AXISBRLater buffers bootstrapping key (BK) data for ExternalProductMiddle via 4 AXI4-Stream register slices per polynomial half. Each slice previously received TREADY := trgswinready(k) independently, while the write-enable to TRGSWBatchMemory requires all 4 buses valid simultaneously (trgswinvalid = Cat(tvalidvec).andR). When one HBM bank momentarily stalled, the other 3 slices consumed their data without writing anything — silently corrupting the BK accumulation. This caused MULandACC to miss outflag events, finreg to stall short of its target, and BlindRotate to hang in FINWAIT forever.

Fix: slices(i).io.manager.TREADY := trgswinready(k) && allValid — all 4 buses must be simultaneously valid before any slice advances.

Why hw_emu was unaffected: simulated HBM delivers all buses in lock-step; the AND is always 1.

Fix: ap_done via TLAST instead of brvalid falling-edge counting (77a4026)

HomGateTop previously counted numbatch TVALID falling edges on the brvalid stream to detect completion. On real FPGA, HBM output stalls absorb the 1-cycle inter-batch gap from SEI, producing only 1 falling edge instead of 2 → hung at gate 0. Fixed by using TLAST from the SEI output stream (fires after all numbatch*(N+1) beats).

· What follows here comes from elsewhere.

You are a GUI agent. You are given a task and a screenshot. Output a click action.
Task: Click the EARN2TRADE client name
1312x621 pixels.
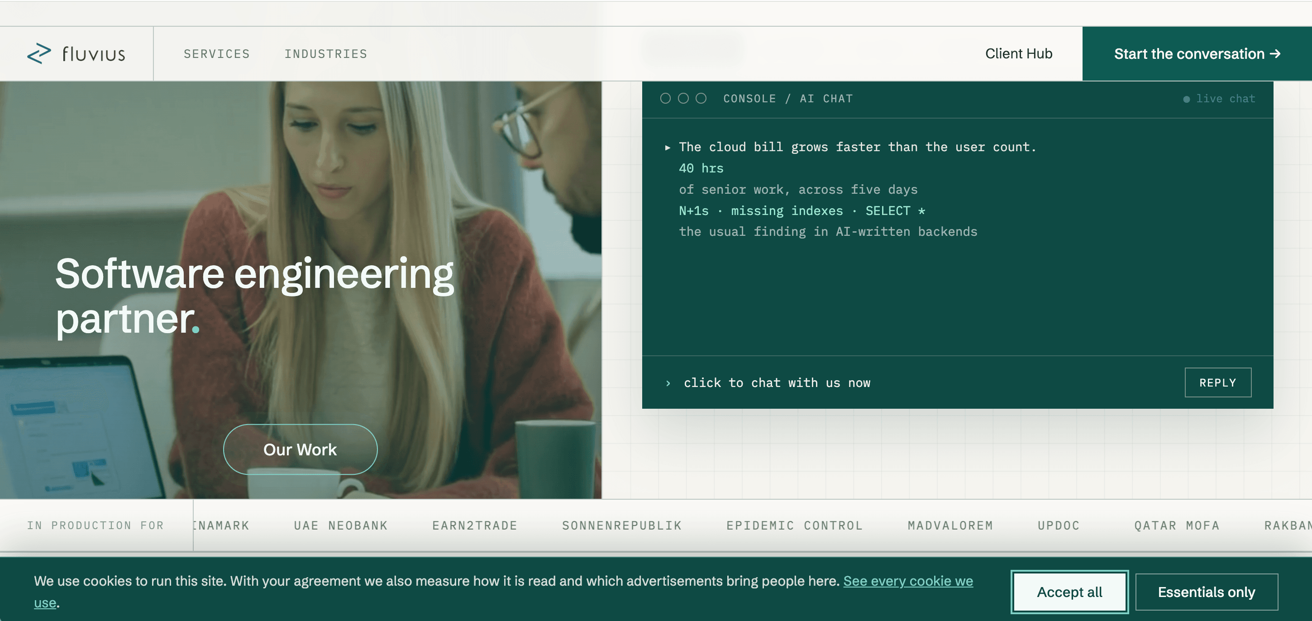(475, 526)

Fix: finreg deadlock — count burst completions instead of TVALID edges (5db359b)

pmbxgap=13 < feedback_burst_length=64, so consecutive feedback bursts overlap with no TVALID gap. Changed finreg to increment on initcnt == 2*numcycle-1 (burst boundary) rather than TVALID falling edge.

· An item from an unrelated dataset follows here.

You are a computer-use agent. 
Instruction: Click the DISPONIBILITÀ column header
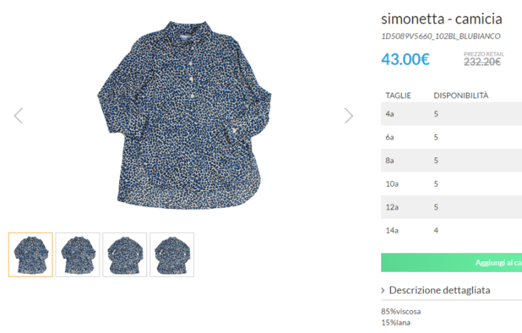pyautogui.click(x=461, y=96)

Add: bk2numslice=4 to reduce BK2Formerslice reset fanout (cd19975)

Separate depth parameter for BK2Formerslice (4) vs axi4snumslice (8) improves timing by reducing reset fanout on the SLR-crossing register slices.

Artifact

HomGate_hw.xclbin — bitstream for Xilinx Alveo U280, built with Vitis 2023.2.

Usage:

ulimit -s unlimited
./nand HomGate_hw.xclbin

IKS16bit

07 Mar 05:25

Choose a tag to compare

HomGate 300 MHz FPGA Build

Successfully builds and runs at 300 MHz on Xilinx Alveo U280 with Vitis 2023.2.

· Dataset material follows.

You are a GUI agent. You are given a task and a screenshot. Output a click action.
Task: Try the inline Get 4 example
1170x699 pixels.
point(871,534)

Changelog (since switchtrans)

RTL Fixes

  • Split IKS accumulator into 10 independent 512-bit sub-accumulators (was single 5120-bit), eliminating ~4000 unroutable nets from BRAM fanout congestion
  • Pipeline IKS addr comparison in AXISIKS (addrPipe + wrapBubble) to break critical path through address decomposition output queue
  • Increase AXI4 register slices from 6 to 8 stages for better SLR crossing timing

Parameter & Build Fixes

  • Derive totaliksknumbus and iksknumsegments from qbit parameter instead of hardcoding, supporting both 16-bit and 32-bit LWE configurations
  • Use Congestion_SpreadLogic_high Vivado implementation strategy for reliable routing
  • Bump TFHEpp and fix RTL for uint16_t lvl0param::T

Test

  • NAND gate test passes on real FPGA: ~1.3 ms per gate

Timing

  • WNS: -0.037 ns (residual violation in Xilinx HBM platform IP, not user RTL)
  • 0 unroutable nets

Artifact

  • HomGate_hw.xclbin: Pre-built bitstream for Xilinx U280 (xilinx_u280_gen3x16_xdma_1_202211_1)

SwitchTrans

03 Mar 03:51

Choose a tag to compare

Maybe due to the change of Vitis version to 2023.2, I found that the routing of the design becomes quite difficult and ended up with a malfuntioning binary. Hence, I decided to change Lbuffer to SwitchTrans, that will embed the transpose operation into butterfly operations, to make it more easier to route. Although this will cause the divergence from the paper's architecture, I believe that a reproducible working implementation is better for everyone.

Paper Version

16 Feb 15:48

Choose a tag to compare

Becauae of the discontinuation of Alveo U280 and thw EOL of Ubuntu 22.04 is getting closer, I decided to make this repository much more reproducible in Alma Linux 9 with Vitis 2023.2, the last supported version. This may not preserve the reproducible benchmark result but that would be better for anyone who hope to develop successor of HOGE.
This release is made to indicate the original RTL while I will modify some RTL codes to make it compilable in 2023.2.